Poems, Places and People - Gwen Grant

Last week, I gave out prizes in a local Poetry competition run by a creative writing group I’ve been associated with for more years than I care to remember. I was really interested in the post on Balaclava a little while back about some creative writing groups not being very friendly but, thankfully, this group is and when I was unable to judge a couple of recent competitions, I had no hesitation in suggesting other poets, knowing they would be made very welcome.

The members have always had great enthusiasm for their writing and take it seriously but that doesn’t mean they can’t absorb those who write for their own pleasure, because they can and do, so any visitor gets a really unique view of a tiny part of the writing life of a small community. I find this totally interesting.

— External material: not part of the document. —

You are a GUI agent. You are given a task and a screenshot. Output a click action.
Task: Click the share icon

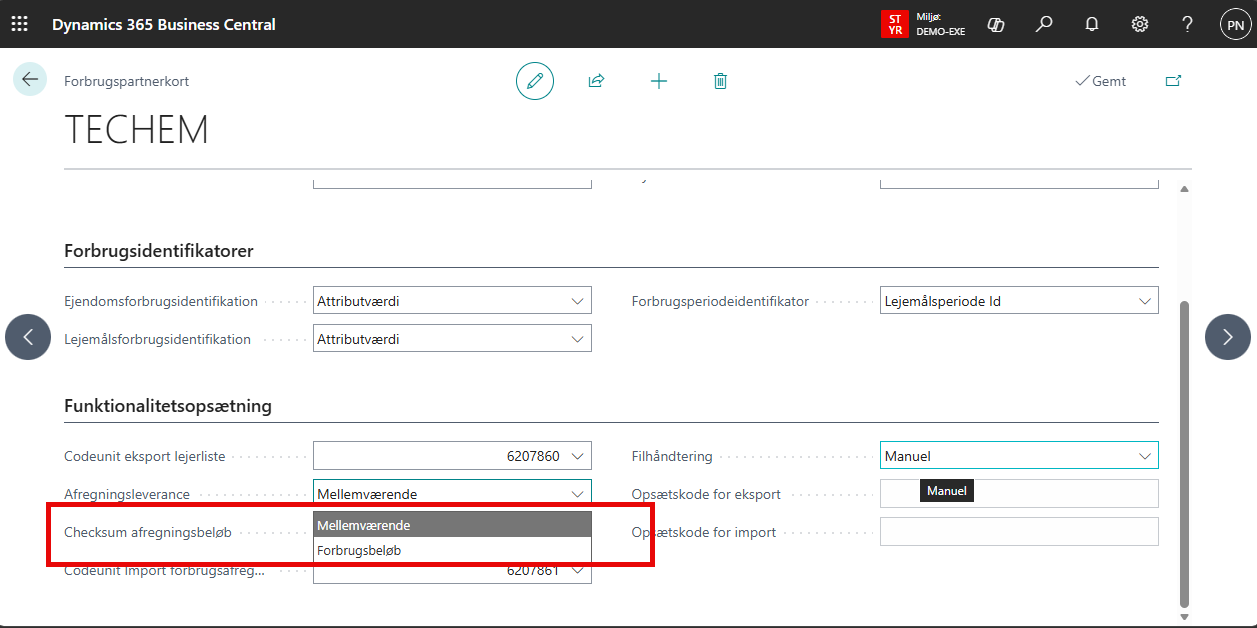(x=596, y=81)
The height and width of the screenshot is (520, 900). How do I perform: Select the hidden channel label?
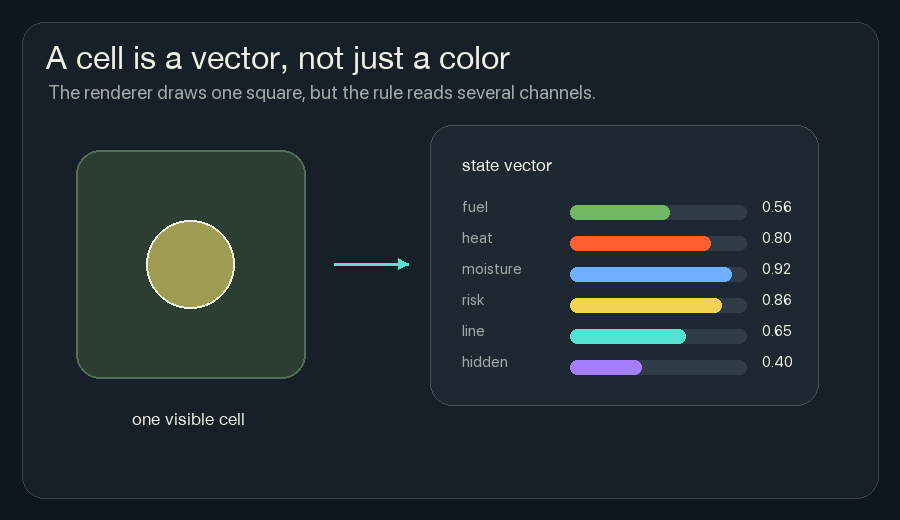click(x=484, y=362)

The group itself was started over 40 years ago by a friend of mine, who, because of her isolation as a writer, was inspired to put a small advert in the local paper and book a room at the library. My heart almost stopped when I saw that advert, I was so excited. I went to the first meeting and got there early. There were only three of us in the group for months and months but it was just so brilliant to be able to discuss writers, writing and what you were working on. I would tremble when it came to reading aloud from my current work, so anxious was I to hear what they thought.

I think, in some way, the Balaclava group and Electric Authors serve the same purpose as my two writer friends did all that time ago. It lessens the sense of isolation that can so easily be a part of a writer’s life and the advice given and received is invaluable. I often think how thrilled those three fledgling writers would have been to have had access to the Internet.

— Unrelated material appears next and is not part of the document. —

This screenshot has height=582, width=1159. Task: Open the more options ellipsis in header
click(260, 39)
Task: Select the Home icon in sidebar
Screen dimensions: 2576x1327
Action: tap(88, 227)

Because of it, lovely things happen to writers, as well as the less lovely. In 1995, I wrote a poem called THE GRACE OF LOVE, and it was published in a couple of magazines. A few weeks ago, I had an e-mail asking if I was the writer of this poem because it had my name on it. But, it wasn’t quite as simple as that, for the writer’s mother had the same name as mine and had kept and loved the poem for years. Her son knew she hadn’t written it, thus the enquiry. He told me his mother had died and had asked for this poem to be read at her funeral and I was really touched by this. The family lived in America so my poem had travelled from this country to that.

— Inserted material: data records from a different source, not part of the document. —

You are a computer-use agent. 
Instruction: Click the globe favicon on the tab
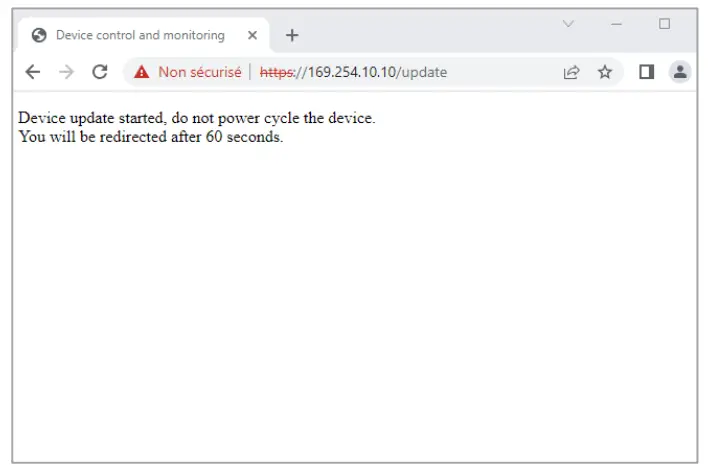pos(40,35)
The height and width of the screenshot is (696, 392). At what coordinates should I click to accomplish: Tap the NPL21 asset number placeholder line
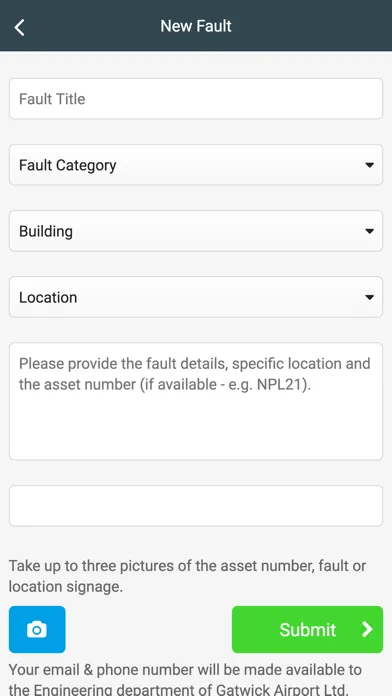click(x=165, y=384)
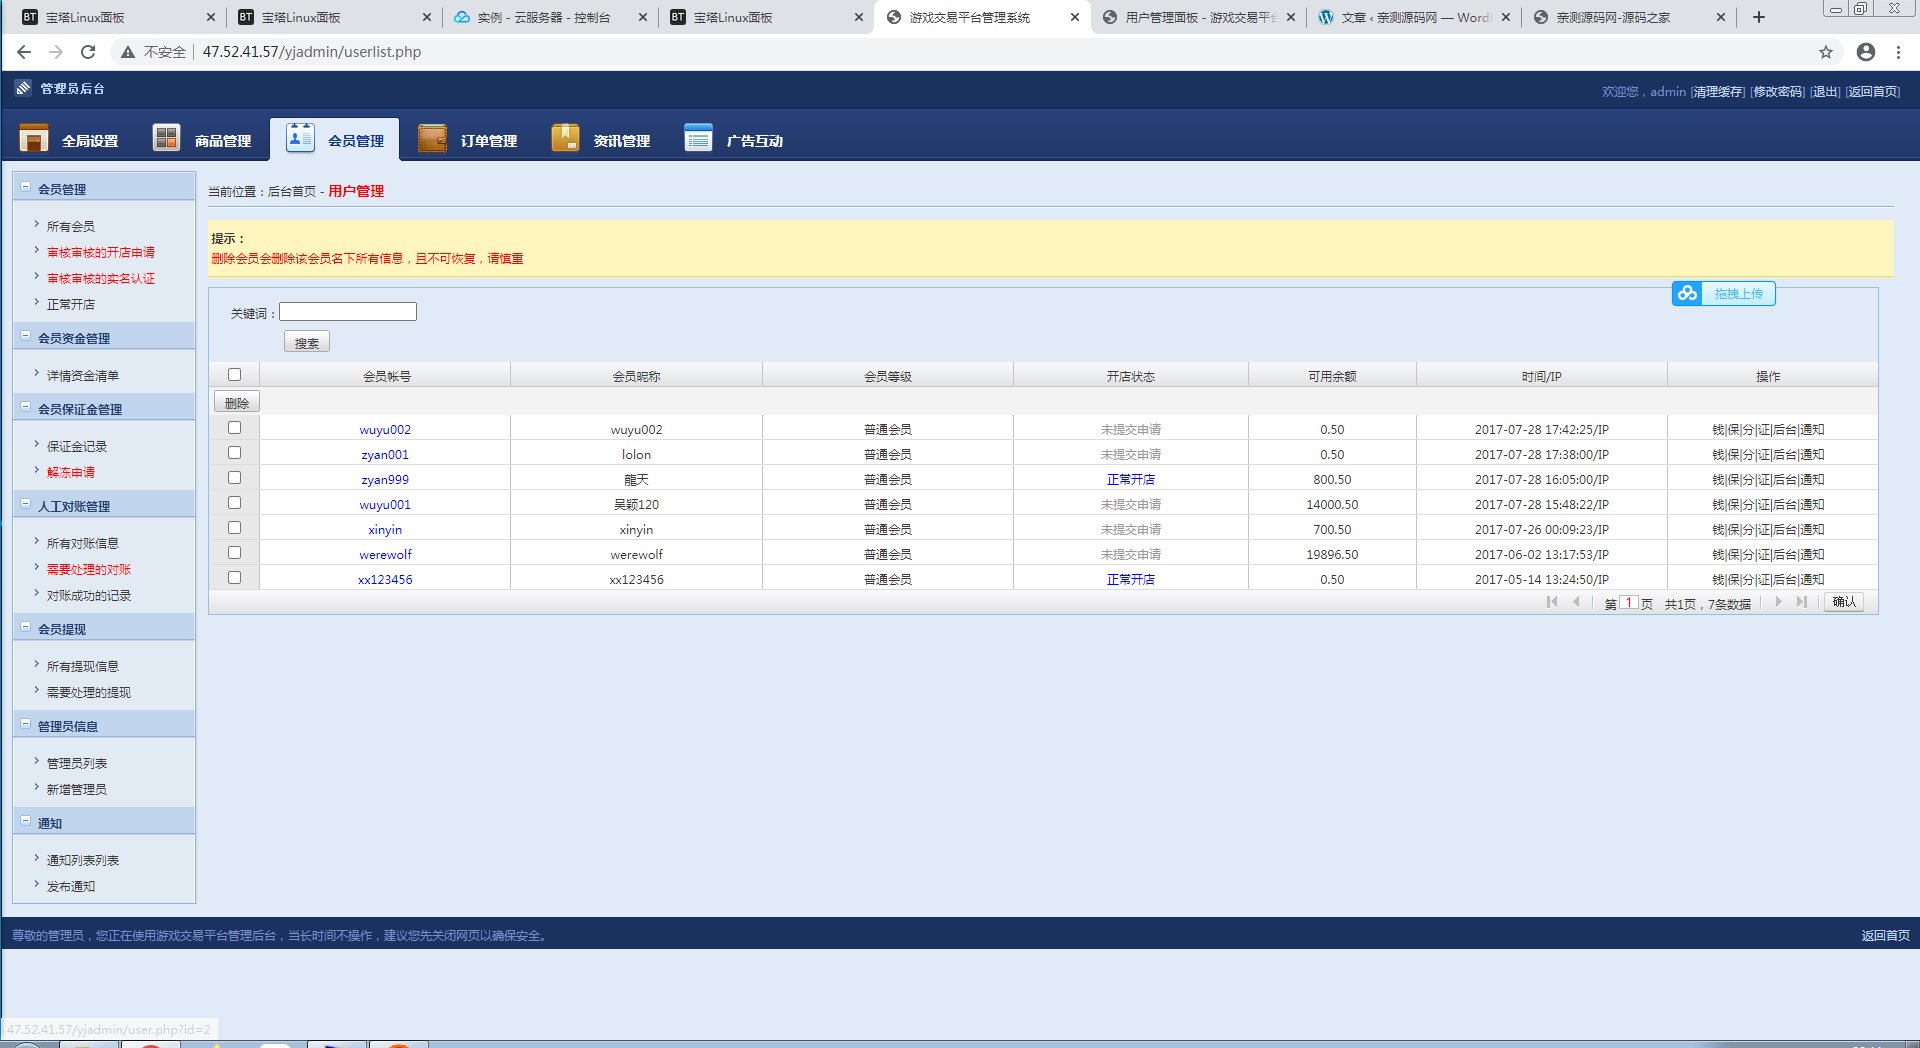
Task: Open the 会员管理 navigation tab
Action: pyautogui.click(x=335, y=139)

I’m just about to put another book on Kindle – FOX FIRE – which I wrote years ago and which I’ve up-dated. (Does anyone else do this?) It’s about the different attitudes to foxes from a boy who keeps hens and a girl who sees them as beautiful wild animals and how the two children clash because of this. The fox we know best has a lame leg but I’m hoping that the first snow will see firm paw imprints and not the dot dash and carry ones we saw last year.

Good publishing.

Gwen.

Comments

Linda Newbery said…
Happy e-publishing, Gwen - and yes, one of the lovely things about writing is that our work can reach people in unexpected ways, and at long range.